Data records

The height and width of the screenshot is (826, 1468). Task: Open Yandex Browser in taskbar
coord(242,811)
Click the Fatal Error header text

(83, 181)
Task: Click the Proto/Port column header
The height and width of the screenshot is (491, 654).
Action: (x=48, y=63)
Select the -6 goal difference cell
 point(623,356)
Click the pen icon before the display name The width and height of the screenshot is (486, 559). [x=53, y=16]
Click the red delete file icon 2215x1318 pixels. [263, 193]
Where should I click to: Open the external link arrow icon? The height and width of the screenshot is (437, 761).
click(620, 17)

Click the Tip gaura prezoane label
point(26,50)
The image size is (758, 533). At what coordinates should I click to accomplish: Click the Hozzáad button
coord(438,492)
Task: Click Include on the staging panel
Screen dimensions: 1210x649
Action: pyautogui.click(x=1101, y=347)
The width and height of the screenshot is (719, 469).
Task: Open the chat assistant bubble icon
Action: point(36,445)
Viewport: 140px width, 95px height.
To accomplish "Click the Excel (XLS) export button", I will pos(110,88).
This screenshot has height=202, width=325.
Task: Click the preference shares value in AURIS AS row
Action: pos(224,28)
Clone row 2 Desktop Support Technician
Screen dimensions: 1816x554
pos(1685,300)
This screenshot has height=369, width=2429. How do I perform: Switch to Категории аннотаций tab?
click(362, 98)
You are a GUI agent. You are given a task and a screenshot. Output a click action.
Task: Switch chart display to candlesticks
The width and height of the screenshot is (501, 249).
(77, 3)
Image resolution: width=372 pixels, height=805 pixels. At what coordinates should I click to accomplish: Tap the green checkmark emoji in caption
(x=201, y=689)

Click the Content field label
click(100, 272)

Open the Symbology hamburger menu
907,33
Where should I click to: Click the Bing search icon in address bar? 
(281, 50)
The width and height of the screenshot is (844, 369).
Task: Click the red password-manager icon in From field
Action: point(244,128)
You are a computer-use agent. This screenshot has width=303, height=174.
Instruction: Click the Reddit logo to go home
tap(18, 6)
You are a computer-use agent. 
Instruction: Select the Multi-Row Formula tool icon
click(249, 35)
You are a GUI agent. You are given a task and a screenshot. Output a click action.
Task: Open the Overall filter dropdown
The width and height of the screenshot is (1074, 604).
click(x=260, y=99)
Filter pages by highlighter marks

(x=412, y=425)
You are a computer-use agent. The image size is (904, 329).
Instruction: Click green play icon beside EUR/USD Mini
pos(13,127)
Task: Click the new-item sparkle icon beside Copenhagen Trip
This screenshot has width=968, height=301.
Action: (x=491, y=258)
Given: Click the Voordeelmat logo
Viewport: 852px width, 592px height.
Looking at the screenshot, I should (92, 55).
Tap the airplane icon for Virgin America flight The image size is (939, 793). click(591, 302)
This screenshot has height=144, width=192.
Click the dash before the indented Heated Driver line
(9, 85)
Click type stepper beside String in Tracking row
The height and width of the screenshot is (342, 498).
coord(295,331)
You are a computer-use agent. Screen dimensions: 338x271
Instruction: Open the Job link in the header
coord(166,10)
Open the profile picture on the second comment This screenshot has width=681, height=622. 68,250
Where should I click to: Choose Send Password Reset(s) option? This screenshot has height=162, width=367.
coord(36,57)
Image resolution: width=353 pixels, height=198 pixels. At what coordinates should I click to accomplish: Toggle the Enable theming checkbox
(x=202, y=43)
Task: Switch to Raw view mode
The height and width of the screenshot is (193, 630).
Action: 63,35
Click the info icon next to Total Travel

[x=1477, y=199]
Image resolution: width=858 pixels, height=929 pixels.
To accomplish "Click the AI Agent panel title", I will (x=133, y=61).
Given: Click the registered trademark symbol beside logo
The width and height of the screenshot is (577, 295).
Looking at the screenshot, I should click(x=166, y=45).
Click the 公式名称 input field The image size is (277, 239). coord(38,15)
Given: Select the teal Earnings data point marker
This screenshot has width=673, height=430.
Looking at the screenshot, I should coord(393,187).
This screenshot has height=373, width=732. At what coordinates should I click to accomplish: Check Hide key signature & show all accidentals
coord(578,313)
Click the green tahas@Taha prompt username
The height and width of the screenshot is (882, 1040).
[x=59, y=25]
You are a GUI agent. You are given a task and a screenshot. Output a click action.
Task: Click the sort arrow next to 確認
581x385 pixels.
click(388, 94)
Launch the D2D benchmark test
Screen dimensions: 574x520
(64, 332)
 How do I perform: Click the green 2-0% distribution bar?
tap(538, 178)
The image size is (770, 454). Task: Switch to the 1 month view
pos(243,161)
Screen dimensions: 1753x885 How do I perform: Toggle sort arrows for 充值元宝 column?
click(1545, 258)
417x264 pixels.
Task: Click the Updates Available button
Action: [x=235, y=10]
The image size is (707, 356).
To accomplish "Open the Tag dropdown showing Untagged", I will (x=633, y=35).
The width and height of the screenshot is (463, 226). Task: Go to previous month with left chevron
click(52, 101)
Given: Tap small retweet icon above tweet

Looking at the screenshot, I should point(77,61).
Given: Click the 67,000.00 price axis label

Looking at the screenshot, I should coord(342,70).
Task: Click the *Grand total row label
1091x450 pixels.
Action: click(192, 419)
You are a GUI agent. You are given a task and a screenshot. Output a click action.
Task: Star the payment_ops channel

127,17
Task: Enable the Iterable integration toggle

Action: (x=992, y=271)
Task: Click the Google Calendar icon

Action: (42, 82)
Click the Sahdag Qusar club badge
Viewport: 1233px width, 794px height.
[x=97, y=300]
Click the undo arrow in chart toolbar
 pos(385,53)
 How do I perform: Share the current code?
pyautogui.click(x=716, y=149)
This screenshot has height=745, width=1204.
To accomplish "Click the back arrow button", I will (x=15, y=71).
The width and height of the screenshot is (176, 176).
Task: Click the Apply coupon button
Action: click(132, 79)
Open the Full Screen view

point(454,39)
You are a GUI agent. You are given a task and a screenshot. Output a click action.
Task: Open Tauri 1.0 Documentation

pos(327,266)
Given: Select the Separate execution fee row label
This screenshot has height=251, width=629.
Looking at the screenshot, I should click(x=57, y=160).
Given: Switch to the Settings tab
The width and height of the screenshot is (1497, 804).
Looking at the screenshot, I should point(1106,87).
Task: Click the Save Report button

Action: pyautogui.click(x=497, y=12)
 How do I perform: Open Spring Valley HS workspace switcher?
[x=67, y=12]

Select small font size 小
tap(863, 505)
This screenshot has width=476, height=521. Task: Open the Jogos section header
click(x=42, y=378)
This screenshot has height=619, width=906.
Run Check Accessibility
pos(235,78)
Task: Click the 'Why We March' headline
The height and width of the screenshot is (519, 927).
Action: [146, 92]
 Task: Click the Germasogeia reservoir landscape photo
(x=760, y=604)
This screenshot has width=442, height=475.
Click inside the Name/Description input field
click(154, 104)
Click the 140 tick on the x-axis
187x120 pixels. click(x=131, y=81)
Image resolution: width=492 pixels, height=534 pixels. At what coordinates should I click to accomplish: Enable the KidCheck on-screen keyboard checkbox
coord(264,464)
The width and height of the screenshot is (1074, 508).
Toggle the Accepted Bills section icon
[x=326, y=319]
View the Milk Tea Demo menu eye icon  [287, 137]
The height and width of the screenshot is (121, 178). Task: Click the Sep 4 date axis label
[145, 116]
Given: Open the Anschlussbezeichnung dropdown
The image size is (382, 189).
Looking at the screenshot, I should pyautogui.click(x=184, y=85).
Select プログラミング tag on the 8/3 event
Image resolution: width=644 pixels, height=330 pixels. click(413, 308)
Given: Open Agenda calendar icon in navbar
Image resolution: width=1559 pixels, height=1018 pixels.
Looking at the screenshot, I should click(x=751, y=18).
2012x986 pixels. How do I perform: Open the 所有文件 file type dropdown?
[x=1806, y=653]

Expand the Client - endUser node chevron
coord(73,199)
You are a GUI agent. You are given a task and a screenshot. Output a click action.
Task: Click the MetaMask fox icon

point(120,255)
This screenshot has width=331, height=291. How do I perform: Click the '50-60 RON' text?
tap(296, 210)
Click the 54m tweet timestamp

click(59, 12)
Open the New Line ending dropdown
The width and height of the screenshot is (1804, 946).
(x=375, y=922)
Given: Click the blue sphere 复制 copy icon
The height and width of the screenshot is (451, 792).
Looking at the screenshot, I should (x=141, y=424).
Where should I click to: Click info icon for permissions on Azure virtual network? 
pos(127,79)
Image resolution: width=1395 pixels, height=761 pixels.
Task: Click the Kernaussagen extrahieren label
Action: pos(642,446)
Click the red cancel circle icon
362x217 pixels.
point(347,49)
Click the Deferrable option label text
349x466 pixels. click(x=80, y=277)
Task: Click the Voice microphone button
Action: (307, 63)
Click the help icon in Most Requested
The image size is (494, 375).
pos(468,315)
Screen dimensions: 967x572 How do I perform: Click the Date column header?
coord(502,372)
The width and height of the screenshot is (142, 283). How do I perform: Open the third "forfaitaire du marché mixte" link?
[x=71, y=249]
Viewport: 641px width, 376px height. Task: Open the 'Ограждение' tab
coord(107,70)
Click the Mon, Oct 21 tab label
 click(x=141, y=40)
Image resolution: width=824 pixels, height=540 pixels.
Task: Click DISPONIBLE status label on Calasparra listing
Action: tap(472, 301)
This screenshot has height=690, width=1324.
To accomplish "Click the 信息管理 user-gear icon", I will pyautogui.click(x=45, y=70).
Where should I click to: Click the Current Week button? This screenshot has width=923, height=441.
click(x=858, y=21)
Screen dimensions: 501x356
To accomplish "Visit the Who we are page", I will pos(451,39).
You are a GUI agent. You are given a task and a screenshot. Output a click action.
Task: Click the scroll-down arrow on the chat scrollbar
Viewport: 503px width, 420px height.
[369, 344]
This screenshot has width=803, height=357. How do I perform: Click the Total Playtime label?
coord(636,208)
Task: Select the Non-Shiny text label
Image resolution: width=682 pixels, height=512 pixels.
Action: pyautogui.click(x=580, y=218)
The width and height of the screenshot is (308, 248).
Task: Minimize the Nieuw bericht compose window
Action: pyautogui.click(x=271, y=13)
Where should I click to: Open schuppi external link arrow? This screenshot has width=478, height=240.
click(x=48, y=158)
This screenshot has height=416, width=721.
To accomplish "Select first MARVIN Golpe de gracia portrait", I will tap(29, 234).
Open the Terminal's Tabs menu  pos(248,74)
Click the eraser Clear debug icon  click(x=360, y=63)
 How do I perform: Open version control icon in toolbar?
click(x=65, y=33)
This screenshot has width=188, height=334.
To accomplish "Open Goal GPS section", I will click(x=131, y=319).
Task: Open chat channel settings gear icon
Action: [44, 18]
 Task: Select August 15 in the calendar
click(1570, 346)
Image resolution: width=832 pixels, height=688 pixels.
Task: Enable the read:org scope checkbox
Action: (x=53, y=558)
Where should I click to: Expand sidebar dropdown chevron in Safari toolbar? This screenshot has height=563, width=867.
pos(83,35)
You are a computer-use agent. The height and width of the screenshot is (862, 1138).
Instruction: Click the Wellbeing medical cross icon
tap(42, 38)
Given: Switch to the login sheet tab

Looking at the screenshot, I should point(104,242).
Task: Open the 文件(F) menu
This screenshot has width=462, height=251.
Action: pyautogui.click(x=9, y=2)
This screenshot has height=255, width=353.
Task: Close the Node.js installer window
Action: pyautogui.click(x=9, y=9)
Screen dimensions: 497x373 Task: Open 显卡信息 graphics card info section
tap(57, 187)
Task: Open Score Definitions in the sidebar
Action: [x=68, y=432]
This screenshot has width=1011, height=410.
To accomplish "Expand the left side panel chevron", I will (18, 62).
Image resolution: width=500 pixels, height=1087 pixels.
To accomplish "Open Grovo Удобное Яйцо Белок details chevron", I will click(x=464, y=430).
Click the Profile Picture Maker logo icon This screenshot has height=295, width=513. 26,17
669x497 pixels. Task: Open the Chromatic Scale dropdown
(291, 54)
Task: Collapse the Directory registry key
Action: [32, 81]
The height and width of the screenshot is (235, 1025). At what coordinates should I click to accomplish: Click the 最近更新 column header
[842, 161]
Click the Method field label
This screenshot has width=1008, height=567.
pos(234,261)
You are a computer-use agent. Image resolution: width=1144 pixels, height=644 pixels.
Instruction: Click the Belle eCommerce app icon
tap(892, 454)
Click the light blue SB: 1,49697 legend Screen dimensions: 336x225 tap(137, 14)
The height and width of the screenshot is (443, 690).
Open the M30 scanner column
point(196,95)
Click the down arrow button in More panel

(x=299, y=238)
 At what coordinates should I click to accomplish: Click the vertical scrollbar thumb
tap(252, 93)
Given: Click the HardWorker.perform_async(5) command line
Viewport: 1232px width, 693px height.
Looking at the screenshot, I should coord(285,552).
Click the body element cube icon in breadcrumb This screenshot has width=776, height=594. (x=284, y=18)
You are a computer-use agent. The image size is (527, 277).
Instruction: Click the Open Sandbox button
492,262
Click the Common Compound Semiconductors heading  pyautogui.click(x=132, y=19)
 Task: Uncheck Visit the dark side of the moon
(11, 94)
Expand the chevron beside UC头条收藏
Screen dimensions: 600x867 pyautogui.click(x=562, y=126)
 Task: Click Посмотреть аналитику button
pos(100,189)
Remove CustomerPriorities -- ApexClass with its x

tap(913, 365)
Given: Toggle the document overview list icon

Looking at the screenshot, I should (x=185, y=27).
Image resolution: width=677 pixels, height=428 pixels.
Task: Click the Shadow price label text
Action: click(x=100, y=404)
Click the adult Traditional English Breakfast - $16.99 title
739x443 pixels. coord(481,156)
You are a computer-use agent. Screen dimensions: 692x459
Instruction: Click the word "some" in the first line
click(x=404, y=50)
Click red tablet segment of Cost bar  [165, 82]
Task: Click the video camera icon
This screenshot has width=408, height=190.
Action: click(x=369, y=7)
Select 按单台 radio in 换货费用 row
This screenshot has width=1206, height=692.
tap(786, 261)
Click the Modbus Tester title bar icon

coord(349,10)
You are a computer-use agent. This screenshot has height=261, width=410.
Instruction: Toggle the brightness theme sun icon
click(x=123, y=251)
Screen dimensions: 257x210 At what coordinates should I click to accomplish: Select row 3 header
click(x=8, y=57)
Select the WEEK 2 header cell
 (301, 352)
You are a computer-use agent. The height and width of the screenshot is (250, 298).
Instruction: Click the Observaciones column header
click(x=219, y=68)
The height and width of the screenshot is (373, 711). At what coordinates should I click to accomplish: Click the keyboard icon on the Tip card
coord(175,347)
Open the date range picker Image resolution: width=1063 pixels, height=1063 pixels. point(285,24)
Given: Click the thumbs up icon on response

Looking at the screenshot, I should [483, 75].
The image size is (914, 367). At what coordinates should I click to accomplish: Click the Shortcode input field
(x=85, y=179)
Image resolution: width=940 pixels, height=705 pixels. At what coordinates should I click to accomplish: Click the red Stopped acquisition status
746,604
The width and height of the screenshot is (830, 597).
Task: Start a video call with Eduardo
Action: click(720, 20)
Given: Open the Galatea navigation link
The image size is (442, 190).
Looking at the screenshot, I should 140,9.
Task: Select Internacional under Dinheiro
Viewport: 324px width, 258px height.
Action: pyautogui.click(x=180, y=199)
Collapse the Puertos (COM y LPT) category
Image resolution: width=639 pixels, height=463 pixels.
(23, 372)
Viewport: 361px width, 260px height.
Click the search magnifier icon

> Written request: Repeat the lines above verbatim, from the very first one down to and including the line containing "click(249, 35)".

> Exercise answer:
The height and width of the screenshot is (826, 1468). Task: Open Yandex Browser in taskbar
coord(242,811)
Click the Fatal Error header text

(83, 181)
Task: Click the Proto/Port column header
The height and width of the screenshot is (491, 654).
Action: (x=48, y=63)
Select the -6 goal difference cell
 point(623,356)
Click the pen icon before the display name The width and height of the screenshot is (486, 559). [x=53, y=16]
Click the red delete file icon 2215x1318 pixels. [263, 193]
Where should I click to: Open the external link arrow icon? The height and width of the screenshot is (437, 761).
click(620, 17)

Click the Tip gaura prezoane label
point(26,50)
The image size is (758, 533). At what coordinates should I click to accomplish: Click the Hozzáad button
coord(438,492)
Task: Click Include on the staging panel
Screen dimensions: 1210x649
Action: pyautogui.click(x=1101, y=347)
The width and height of the screenshot is (719, 469).
Task: Open the chat assistant bubble icon
Action: point(36,445)
Viewport: 140px width, 95px height.
To accomplish "Click the Excel (XLS) export button", I will pos(110,88).
This screenshot has height=202, width=325.
Task: Click the preference shares value in AURIS AS row
Action: pos(224,28)
Clone row 2 Desktop Support Technician
Screen dimensions: 1816x554
pos(1685,300)
This screenshot has height=369, width=2429. How do I perform: Switch to Категории аннотаций tab?
click(362, 98)
You are a GUI agent. You are given a task and a screenshot. Output a click action.
Task: Switch chart display to candlesticks
The width and height of the screenshot is (501, 249).
(77, 3)
Image resolution: width=372 pixels, height=805 pixels. At what coordinates should I click to accomplish: Tap the green checkmark emoji in caption
(x=201, y=689)

Click the Content field label
click(100, 272)

Open the Symbology hamburger menu
907,33
Where should I click to: Click the Bing search icon in address bar? 
(281, 50)
The width and height of the screenshot is (844, 369).
Task: Click the red password-manager icon in From field
Action: point(244,128)
You are a computer-use agent. This screenshot has width=303, height=174.
Instruction: Click the Reddit logo to go home
tap(18, 6)
You are a computer-use agent. 
Instruction: Select the Multi-Row Formula tool icon
click(249, 35)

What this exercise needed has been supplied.